:: YOUR INSTRUCTIONS ::
An exact repetition of all the entries that follow is required.

:: EXCERPTED DATA ::
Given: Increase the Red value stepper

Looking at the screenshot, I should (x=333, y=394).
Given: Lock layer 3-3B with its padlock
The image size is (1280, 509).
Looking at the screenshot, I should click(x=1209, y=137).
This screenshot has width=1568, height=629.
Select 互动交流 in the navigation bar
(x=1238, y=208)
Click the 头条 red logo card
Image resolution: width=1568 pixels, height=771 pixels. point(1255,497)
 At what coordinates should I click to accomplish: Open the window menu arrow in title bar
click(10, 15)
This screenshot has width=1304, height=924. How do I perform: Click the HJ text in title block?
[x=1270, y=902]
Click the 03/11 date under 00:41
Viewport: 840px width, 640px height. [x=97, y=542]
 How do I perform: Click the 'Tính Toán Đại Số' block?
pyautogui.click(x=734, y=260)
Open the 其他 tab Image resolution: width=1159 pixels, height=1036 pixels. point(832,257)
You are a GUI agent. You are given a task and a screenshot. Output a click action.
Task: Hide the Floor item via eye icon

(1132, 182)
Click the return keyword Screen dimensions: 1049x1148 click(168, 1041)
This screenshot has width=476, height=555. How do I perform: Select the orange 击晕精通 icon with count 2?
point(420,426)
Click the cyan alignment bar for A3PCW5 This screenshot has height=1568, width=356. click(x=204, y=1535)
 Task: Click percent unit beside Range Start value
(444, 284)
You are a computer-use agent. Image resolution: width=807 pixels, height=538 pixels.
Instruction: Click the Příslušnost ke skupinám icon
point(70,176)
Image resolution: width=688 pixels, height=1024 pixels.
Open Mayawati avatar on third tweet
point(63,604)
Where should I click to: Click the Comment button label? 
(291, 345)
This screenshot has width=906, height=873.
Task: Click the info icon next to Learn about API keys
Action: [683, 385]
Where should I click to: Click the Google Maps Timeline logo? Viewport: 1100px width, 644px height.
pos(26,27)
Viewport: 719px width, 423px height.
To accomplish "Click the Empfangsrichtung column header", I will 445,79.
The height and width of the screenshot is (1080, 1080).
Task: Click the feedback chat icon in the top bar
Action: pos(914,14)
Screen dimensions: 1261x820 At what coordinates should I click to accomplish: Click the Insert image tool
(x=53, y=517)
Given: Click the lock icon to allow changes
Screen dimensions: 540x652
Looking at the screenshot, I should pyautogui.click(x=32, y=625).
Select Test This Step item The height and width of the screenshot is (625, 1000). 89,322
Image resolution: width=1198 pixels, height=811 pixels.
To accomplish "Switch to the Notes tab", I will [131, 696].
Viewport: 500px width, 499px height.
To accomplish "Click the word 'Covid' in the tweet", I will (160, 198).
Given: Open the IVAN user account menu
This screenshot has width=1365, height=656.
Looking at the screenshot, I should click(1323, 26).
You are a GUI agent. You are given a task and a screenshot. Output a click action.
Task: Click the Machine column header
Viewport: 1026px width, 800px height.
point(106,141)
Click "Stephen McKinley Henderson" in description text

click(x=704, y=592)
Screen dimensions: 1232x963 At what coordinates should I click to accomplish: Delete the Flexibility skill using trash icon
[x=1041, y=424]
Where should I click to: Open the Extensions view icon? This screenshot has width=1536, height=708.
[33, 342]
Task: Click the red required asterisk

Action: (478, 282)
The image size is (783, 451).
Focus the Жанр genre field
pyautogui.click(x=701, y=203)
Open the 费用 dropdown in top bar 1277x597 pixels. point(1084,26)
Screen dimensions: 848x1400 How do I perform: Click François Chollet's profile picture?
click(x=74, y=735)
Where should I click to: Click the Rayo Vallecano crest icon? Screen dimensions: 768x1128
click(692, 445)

:: REPLY ::
Given: Increase the Red value stepper

Looking at the screenshot, I should (x=333, y=394).
Given: Lock layer 3-3B with its padlock
The image size is (1280, 509).
Looking at the screenshot, I should click(x=1209, y=137).
This screenshot has width=1568, height=629.
Select 互动交流 in the navigation bar
(x=1238, y=208)
Click the 头条 red logo card
Image resolution: width=1568 pixels, height=771 pixels. point(1255,497)
 At what coordinates should I click to accomplish: Open the window menu arrow in title bar
click(10, 15)
This screenshot has width=1304, height=924. How do I perform: Click the HJ text in title block?
[x=1270, y=902]
Click the 03/11 date under 00:41
Viewport: 840px width, 640px height. [x=97, y=542]
 How do I perform: Click the 'Tính Toán Đại Số' block?
pyautogui.click(x=734, y=260)
Open the 其他 tab Image resolution: width=1159 pixels, height=1036 pixels. point(832,257)
You are a GUI agent. You are given a task and a screenshot. Output a click action.
Task: Hide the Floor item via eye icon

(1132, 182)
Click the return keyword Screen dimensions: 1049x1148 click(168, 1041)
This screenshot has width=476, height=555. How do I perform: Select the orange 击晕精通 icon with count 2?
point(420,426)
Click the cyan alignment bar for A3PCW5 This screenshot has height=1568, width=356. click(x=204, y=1535)
 Task: Click percent unit beside Range Start value
(444, 284)
You are a computer-use agent. Image resolution: width=807 pixels, height=538 pixels.
Instruction: Click the Příslušnost ke skupinám icon
point(70,176)
Image resolution: width=688 pixels, height=1024 pixels.
Open Mayawati avatar on third tweet
point(63,604)
Where should I click to: Click the Comment button label? 
(291, 345)
This screenshot has width=906, height=873.
Task: Click the info icon next to Learn about API keys
Action: [683, 385]
Where should I click to: Click the Google Maps Timeline logo? Viewport: 1100px width, 644px height.
pos(26,27)
Viewport: 719px width, 423px height.
To accomplish "Click the Empfangsrichtung column header", I will 445,79.
The height and width of the screenshot is (1080, 1080).
Task: Click the feedback chat icon in the top bar
Action: pos(914,14)
Screen dimensions: 1261x820 At what coordinates should I click to accomplish: Click the Insert image tool
(x=53, y=517)
Given: Click the lock icon to allow changes
Screen dimensions: 540x652
Looking at the screenshot, I should pyautogui.click(x=32, y=625).
Select Test This Step item The height and width of the screenshot is (625, 1000). 89,322
Image resolution: width=1198 pixels, height=811 pixels.
To accomplish "Switch to the Notes tab", I will [131, 696].
Viewport: 500px width, 499px height.
To accomplish "Click the word 'Covid' in the tweet", I will (160, 198).
Given: Open the IVAN user account menu
This screenshot has width=1365, height=656.
Looking at the screenshot, I should click(1323, 26).
You are a GUI agent. You are given a task and a screenshot. Output a click action.
Task: Click the Machine column header
Viewport: 1026px width, 800px height.
point(106,141)
Click "Stephen McKinley Henderson" in description text

click(x=704, y=592)
Screen dimensions: 1232x963 At what coordinates should I click to accomplish: Delete the Flexibility skill using trash icon
[x=1041, y=424]
Where should I click to: Open the Extensions view icon? This screenshot has width=1536, height=708.
[33, 342]
Task: Click the red required asterisk

Action: (478, 282)
The image size is (783, 451).
Focus the Жанр genre field
pyautogui.click(x=701, y=203)
Open the 费用 dropdown in top bar 1277x597 pixels. point(1084,26)
Screen dimensions: 848x1400 How do I perform: Click François Chollet's profile picture?
click(x=74, y=735)
Where should I click to: Click the Rayo Vallecano crest icon? Screen dimensions: 768x1128
click(692, 445)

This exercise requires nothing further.